EMBRACING THE ELEMENTS: Akasha is a truly unique house that stems from a love of organic materials and creating a link between everyday life and nature.

EMBRACING THE ELEMENTS: Akasha is a truly unique house that stems from a love of organic materials and creating a link between everyday life and nature.

Nestled in the streets of Surrey Hills, Victoria, lies a house inspired by earth, fire, water and air, while also going beyond these natural elements to embody a truly modern Australian look and lifestyle.

Christened "Akasha", an ancient Hindi and Sanskrit word relating to wide spaces or voids, the property embodies open plan living and minimalist design principles to create a one-of-a-kind home.

"Akasha is a truly unique house that stems from our love of organic materials and creating a link between everyday life and nature," says John Coen, director of Comdain Homes, which built the property over the course of 12 months.

"It may seem counter-intuitive, but a big part of celebrating the material choices was what's not visually there. Stripping back to a minimal style especially through the use of glass, was essential."
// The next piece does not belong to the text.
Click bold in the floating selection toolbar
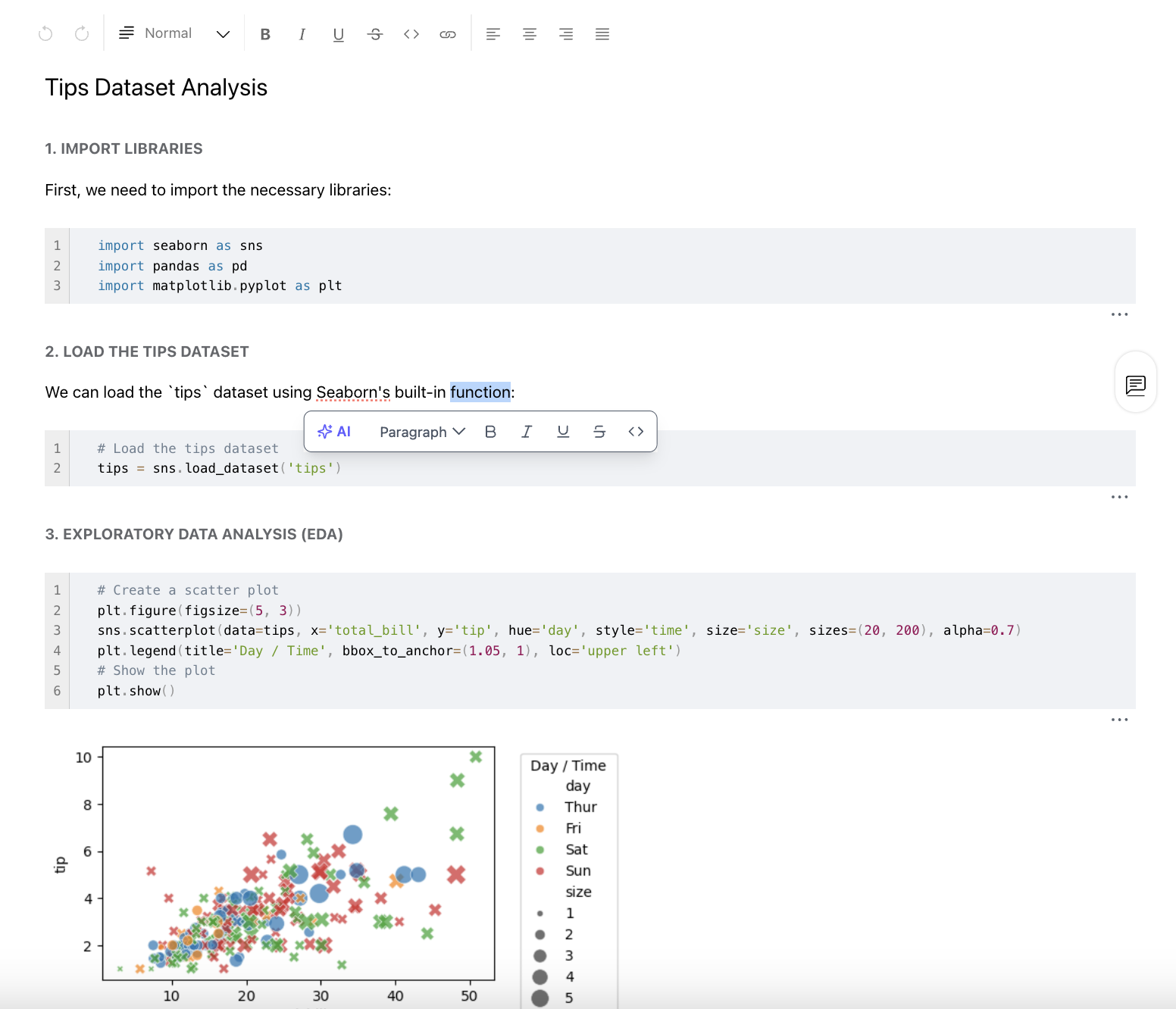coord(490,432)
INSIDE OUT: The ground floor seamlessly incorporates the garden space thanks to bespoke, floor-to-ceiling windows and stacking doors.
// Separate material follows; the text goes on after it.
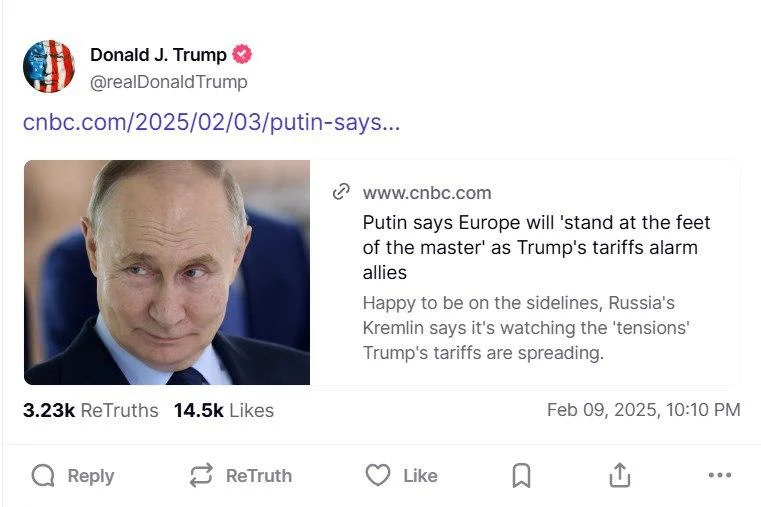The width and height of the screenshot is (761, 507).
Task: Click the www.cnbc.com domain text
Action: (427, 193)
INSIDE OUT: The ground floor seamlessly incorporates the garden space thanks to bespoke, floor-to-ceiling windows and stacking doors.

This approach is immediately apparent on the ground floor, which seamlessly incorporates the garden space thanks to bespoke, floor-to-ceiling Alumiere windows and stacking doors. The high-performance range by Stegbar has a unique design that allows for larger spans of glass of up to three metres for unobstructed views.
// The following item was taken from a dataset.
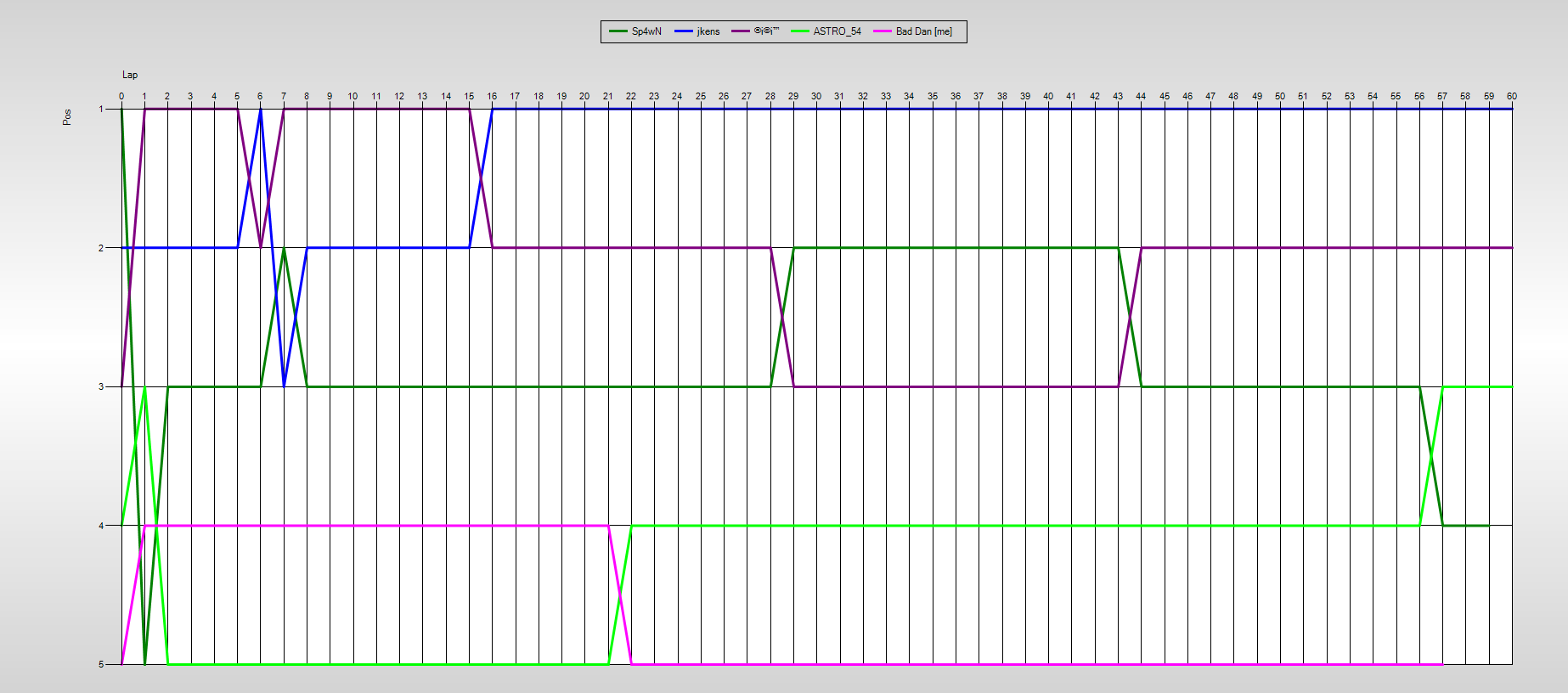Click position 3 label on Pos axis
Viewport: 1568px width, 693px height.
101,386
"The Alumiere range was a perfect fit for our modern Australian aesthetic, as it creates an almost invisible wall that looks out onto to the pool and firepit areas, which embody the water and fire tenets of the design," says John. "The striking black frames also tied back to our use of natural rock within the home, that ties it to the element of earth."

Glass continues as a central theme seen in the partition wall between the alfresco and garden, as well as the balustrading of the central staircase, leading to the light flooded top floor, where glazing plays a key role.

"Window placement was a big consideration when building Akasha," says John, referring to the north-facing block. "Capturing light on the northern end of the building and ensuring the bedrooms were lit up in the morning, were essential to creating the best livability and energy ratings."

Throughout the upper floor, the Alumiere windows are accentuated with black hoods to avoid glaring light from the west in the evening and at midday throughout the summer months. This was part of the overall window solution developed in partnership with Stegbar's experts to gain a six-star energy rating.

The ability to open up the lower level to the outside, coupled with the Alumiere Aneeta and awning windows upstairs, also encourages cross ventilation, using the element of air to create a more environmentally friendly home.

The glass motif continues into the bathrooms, with frameless showerscreens. "Showerscreen frames can add a level of complexity and structure that help define a bathroom, however for this property we wanted to draw the eye to the materials and elements of water in baths, sinks and showers," says John.

Keeping to this minimal aesthetic, each bathroom features bespoke mirrors, specifically tailored for each space and positioned to be functional and help bounce natural light within the rooms.

The curved lines of the rounded rectangular and circular mirror designs help to soften the angular cabinetry and windows, creating a more organic look.

"Custom-made options, such as mirrors and windows ensure an elevated style that turns an average house into an exceptional home," says John. "We've worked with Stegbar for over 25 years because of their ability to create, not only stylish bespoke showerscreens, mirrors and windows and doors, but also their ability to take a holistic approach to their placement to create the best property possible.

"This has been pivotal to creating the flow and space that is the essential element of Akasha."